Why Structured Settlement results differ in Maine

5 min read

Published April 15, 2026 • By DocketMath Team

The top 5 reasons results differ

If you run DocketMath’s structured-settlement calculator for Maine (US-ME), you may see different outcomes across cases. Those differences usually aren’t random—they come from how the inputs line up with Maine’s timing rules (and the assumptions you choose in the calculation).

Below are the top 5 reasons structured settlement results differ in Maine.

  1. Different assumptions about the “start date”
    Structured settlement math is heavily date-driven. If you change the incident date, claim filing date, or the settlement effective/valuation dates, the calculation shifts the discounting/accumulation window. That timing change alone can move the present value enough to change the result you see.

  2. Maine’s SOL timing uses the general/default rule (not a claim-specific sub-rule)
    Based on the provided jurisdiction notes, no claim-type-specific sub-rule was found. That means for Maine you should treat the general/default SOL period as the starting point.

    • General Statute: Title 17-A, § 8
    • General SOL Period: 0.5 years
      If DocketMath (or your comparison scenario) uses a different SOL category elsewhere (for example, in another jurisdiction or a different workflow), the outputs can diverge even with identical payment streams.
  3. The “0.5 years” general SOL window changes the time value effect
    Your jurisdiction data indicates a General SOL Period: 0.5 years. Even half a year can materially affect present value calculations, especially when payment obligations are scheduled further into the future.

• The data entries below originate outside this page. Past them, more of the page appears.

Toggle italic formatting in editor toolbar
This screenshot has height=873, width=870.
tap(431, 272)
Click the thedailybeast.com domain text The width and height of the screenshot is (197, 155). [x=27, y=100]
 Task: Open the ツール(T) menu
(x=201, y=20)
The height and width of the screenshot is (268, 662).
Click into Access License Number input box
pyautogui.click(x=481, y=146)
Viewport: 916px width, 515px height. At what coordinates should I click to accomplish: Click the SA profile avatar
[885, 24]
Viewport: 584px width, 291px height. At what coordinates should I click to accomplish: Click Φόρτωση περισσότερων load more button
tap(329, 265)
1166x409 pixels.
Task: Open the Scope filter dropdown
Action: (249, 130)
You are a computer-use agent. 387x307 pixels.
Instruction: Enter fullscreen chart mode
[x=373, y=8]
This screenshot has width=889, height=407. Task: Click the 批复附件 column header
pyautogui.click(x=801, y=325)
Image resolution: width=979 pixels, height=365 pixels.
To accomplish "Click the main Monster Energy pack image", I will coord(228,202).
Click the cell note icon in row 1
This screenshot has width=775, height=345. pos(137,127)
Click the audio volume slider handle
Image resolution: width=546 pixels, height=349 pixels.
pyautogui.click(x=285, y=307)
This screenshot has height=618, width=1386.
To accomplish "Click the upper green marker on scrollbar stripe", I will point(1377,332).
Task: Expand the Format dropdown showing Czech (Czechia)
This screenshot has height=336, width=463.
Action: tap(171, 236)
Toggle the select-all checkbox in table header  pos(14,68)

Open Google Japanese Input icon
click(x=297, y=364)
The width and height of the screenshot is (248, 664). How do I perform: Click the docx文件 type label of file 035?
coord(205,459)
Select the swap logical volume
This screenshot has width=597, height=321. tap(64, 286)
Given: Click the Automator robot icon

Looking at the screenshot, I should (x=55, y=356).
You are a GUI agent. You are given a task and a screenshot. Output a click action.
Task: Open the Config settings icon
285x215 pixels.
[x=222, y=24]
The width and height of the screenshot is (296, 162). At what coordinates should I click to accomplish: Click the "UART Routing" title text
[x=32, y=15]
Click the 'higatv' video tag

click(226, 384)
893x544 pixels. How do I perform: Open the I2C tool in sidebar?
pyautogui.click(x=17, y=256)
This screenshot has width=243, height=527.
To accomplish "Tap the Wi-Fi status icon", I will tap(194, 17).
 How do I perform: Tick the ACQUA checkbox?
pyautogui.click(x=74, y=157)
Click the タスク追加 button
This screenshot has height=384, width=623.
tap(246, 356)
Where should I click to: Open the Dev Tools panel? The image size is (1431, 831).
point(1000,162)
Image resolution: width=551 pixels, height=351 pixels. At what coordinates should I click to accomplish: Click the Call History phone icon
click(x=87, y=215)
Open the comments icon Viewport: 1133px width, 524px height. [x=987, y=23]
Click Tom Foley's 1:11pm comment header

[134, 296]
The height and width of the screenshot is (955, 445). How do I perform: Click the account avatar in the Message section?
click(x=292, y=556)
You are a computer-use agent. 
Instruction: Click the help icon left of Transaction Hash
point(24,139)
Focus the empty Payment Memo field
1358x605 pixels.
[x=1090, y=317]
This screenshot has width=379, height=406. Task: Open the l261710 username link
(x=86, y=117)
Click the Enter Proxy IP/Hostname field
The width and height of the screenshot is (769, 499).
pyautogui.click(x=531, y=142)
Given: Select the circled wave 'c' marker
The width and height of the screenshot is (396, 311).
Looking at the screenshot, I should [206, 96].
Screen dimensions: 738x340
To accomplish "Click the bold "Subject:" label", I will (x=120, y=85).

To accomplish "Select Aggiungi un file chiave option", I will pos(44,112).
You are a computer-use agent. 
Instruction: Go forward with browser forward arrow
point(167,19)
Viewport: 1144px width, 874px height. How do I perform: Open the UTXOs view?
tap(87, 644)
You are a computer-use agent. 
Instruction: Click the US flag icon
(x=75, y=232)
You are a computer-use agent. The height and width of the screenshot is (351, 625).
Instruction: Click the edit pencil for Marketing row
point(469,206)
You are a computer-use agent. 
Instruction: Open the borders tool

  4. Payment stream structure (timing and amounts) differs
    Two settlements can have the same total payout but different timing (e.g., earlier lump-sum vs. later periodic payments). DocketMath reflects that timing because future payments are discounted back to the valuation date. As a result:

    • more back-loaded payments typically reduce present value, and
    • more front-loaded payments typically increase it.
  5. Discount rate / interest assumptions differ
    Structured settlement outputs are sensitive to the assumed discount rate used to translate future payments into current value. If you change the rate (or if different parties use different assumptions), the calculated value will differ accordingly.

Jurisprudence-aware anchor (Maine timing):
For Maine, use Title 17-A, § 8 as the general/default SOL starting point, with the general SOL period of 0.5 years, because no claim-type-specific sub-rule was identified in the provided jurisdiction notes. This matters because SOL-rule selection and date anchoring can shift the result materially. (This is general guidance, not legal advice.)

Primary CTA: /tools/structured-settlement

How to isolate the variable

To find what’s driving the spread between two DocketMath runs, use a practical “single-variable isolation” approach. The goal is to ensure you’re comparing apples to apples.

Step-by-step isolation checklist

  • Lock the same dates in both scenarios (incident/effective/valuation—whichever dates your workflow uses).
  • Confirm the SOL basis used is the Maine general/default rule: Title 17-A, § 8, with 0.5 years.
  • Hold discount rate constant.
  • Hold the payment schedule constant (same number of payments, same timing offsets, same amounts).
  • Change only one input at a time, in this order:
    1. start date / valuation date
    2. SOL timing window assumptions
    3. discount rate
    4. payment schedule timing

Quick diagnostic table

Variable you changedWhat typically moves in the outputTypical sign of the change
Start/valuation datepresent value timing windowearlier dates → higher PV (often)
SOL period (timing window)how much cashflow timing shifts under the SOL basislonger period → larger timing-shift effect
Discount ratepresent value of future paymentshigher rate → lower PV (often)
Payment timingweighting of future cashflowslater payments → lower PV (often)
Lump sum vs. periodic mixcashflow distributionmore back-loaded → lower PV

Small but important caution

If you compare Maine to another jurisdiction (or to a scenario that assumes a claim-type-specific SOL category), it’s easy to misattribute differences to “math” when the root cause is actually SOL-rule selection and date anchoring.

Next steps

  1. Run a baseline DocketMath calculation for Maine using:

    • SOL timing anchored to Title 17-A, § 8
    • General SOL Period: 0.5 years
    • your agreed payment schedule and valuation date
  2. Re-run with controlled edits (one input per run). Keep a short log such as:

    • Run A: baseline
    • Run B: start/valuation date + 90 days
    • Run C: discount rate + 0.5%
    • Run D: SOL timing window adjusted only for sensitivity testing
  3. Compare deltas (not just the final number):
    If changes correlate strongly with the SOL/timing edits, the spread is likely driven by SOL timing. If they correlate more with payment timing or discount rate edits, focus there.

  4. Sanity-check the SOL category you’re using:
    Because the notes indicate no claim-type-specific sub-rule found, you should verify you’re not accidentally using a specialized SOL period in a comparison.